Appellate Division Addresses the Removal of a Fiduciary
May 06, 2022
While the removal of a fiduciary has long been the subject of Surrogate’s Court opinions, it is not often that the Appellate Division weighs in on the issue. However, in Matter of Epstein, 2022 NY Slip Op 00658 (2d Dep’t 2022), the Second Department did just that. The opinion is an important guidepost for the kind of conduct that warrants a fiduciary’s removal.
In Matter of Epstein, the Appellate Division, Second Department, reversed a decree of the Surrogate’s Court, Suffolk County which, after a nonjury trial, inter alia, denied the petitioner’s request to revoke the letters testamentary issued to her co-fiduciary, and modified the decree of the same court, which denied the petitioner’s request to revoke the letters of trusteeship issued to her co-trustee, and substituted therefor a provision that the application be granted.
The decedent died, testate, on August 17, 2008, survived by two daughters (the petitioner and the respondent, respectively), and three grandchildren. Pursuant to the pertinent provisions of his will, the decedent created generation skipping trusts (GST) for the benefit of his grandchildren and devised and bequeathed the residue of his estate in equal shares to his daughters. Upon admission of the decedent’s will to probate, letters testamentary and of trusteeship issued to the petitioner and the respondent, as the nominated executors and trustees thereunder.
Among the decedent’s assets at death were two LLC’s. Within a year after his death, a 10% interest in the entities was distributed to the petitioner and respondent, as beneficiaries, and $150,000 was deposited into each of the GST trusts in partial satisfaction of the bequests to the grandchildren. Thereafter, disagreements arose between the co-fiduciaries regarding distribution of the estate, which resulted in a July, 2011 agreement signed by all the beneficiaries, and the co-fiduciaries in their roles as trustees.

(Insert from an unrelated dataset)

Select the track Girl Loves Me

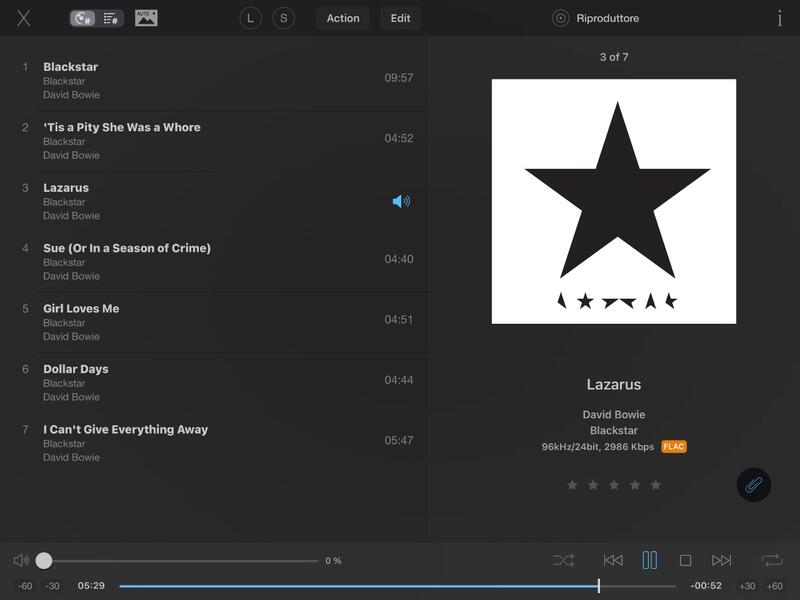(x=81, y=309)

Nevertheless, the disputes between the co-fiduciaries continued. A little over a year after the agreement was signed, one of the LLCs sold its primary asset, and the petitioner, over objection by the respondent, instructed the managing member to allocate and distribute the estate’s shares in the company in accordance with the agreement. Further, the respondent refused to make distributions from the GST trusts to the grandchildren, and to create additional GST trust accounts for the grandchildren in order to comport with the FDIC limit. Additionally, the co-fiduciaries disagreed with respect to the filing of the estate tax return and payment of estate taxes, causing the petitioner to seek an order of the court to permit the payment of taxes.

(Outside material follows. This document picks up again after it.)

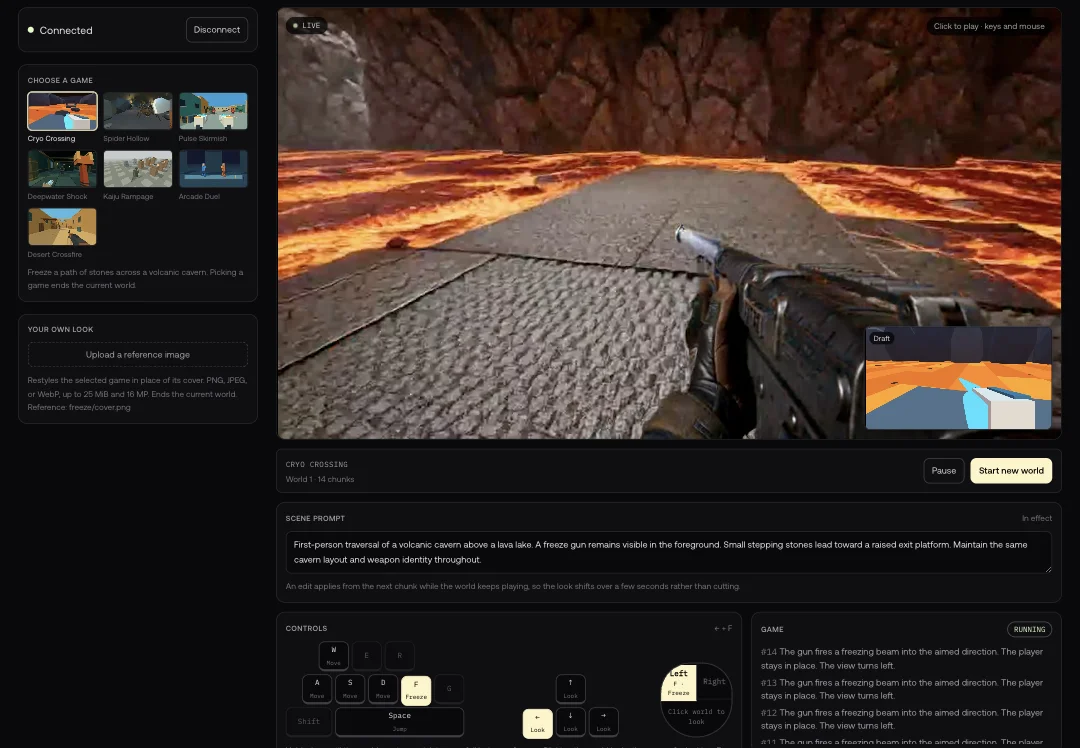
Task: Click the Draft preview inset thumbnail
Action: coord(958,378)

Thereafter, proceedings were instituted by the petitioner to revoke the letters testamentary and of trusteeship issued to the respondent, amongst other things, and the respondent filed proceedings seeking petitioner’s removal, as well as an order compelling the grandchildren to return estate assets representing alleged overfunding of the respective GST trusts and excess cash distributions. The Surrogate’s Court denied both petitions, and the petitioner appealed.
The Court opined that the removal of a fiduciary pursuant to SCPA 711 and 719 must be exercised sparingly, and only where the record demonstrates a danger to the estate or trust administration. To this extent, removal will be ordered when conflict and hostility between co-fiduciaries impedes their stewardship.
The Court noted that the respondent repeatedly refused to countersign the estate tax return and checks in order to avoid penalties and interest being incurred by the decedent’s estate, claiming that the taxes were improperly calculated. To this end, she threatened to sue the estate’s bank for honoring checks for tax payments written by the petitioner, prompting the bank to freeze the estate accounts, and causing the petitioner to seek a court order to have the funds released in an amount sufficient to cover the estate’s tax liabilities.
The Court found that irrespective of her claims that the GST trusts were overfunded, the respondent’s conduct endangered the assets of the estate, and directed her removal as executor.
Further, with respect to her role as co-trustee, the Court found that the respondent placed her own interest above her fiduciary duty to act in the best interests of the GST trusts and their beneficiaries. Indeed, even accepting the respondent’s protestation that her only goal was to fund the trusts properly, the Court concluded that she was required to pursue this goal consistent with her stewardship by distributing funds to the grandchildren, and acceding to the creation of accounts to insure balances were less than the FDIC limits. In view thereof, the Court concluded that the respondent’s conduct thwarted the administration of the trusts, and held that the Surrogate’s Court improvidently exercised its discretion in denying petitioner’s application for her removal.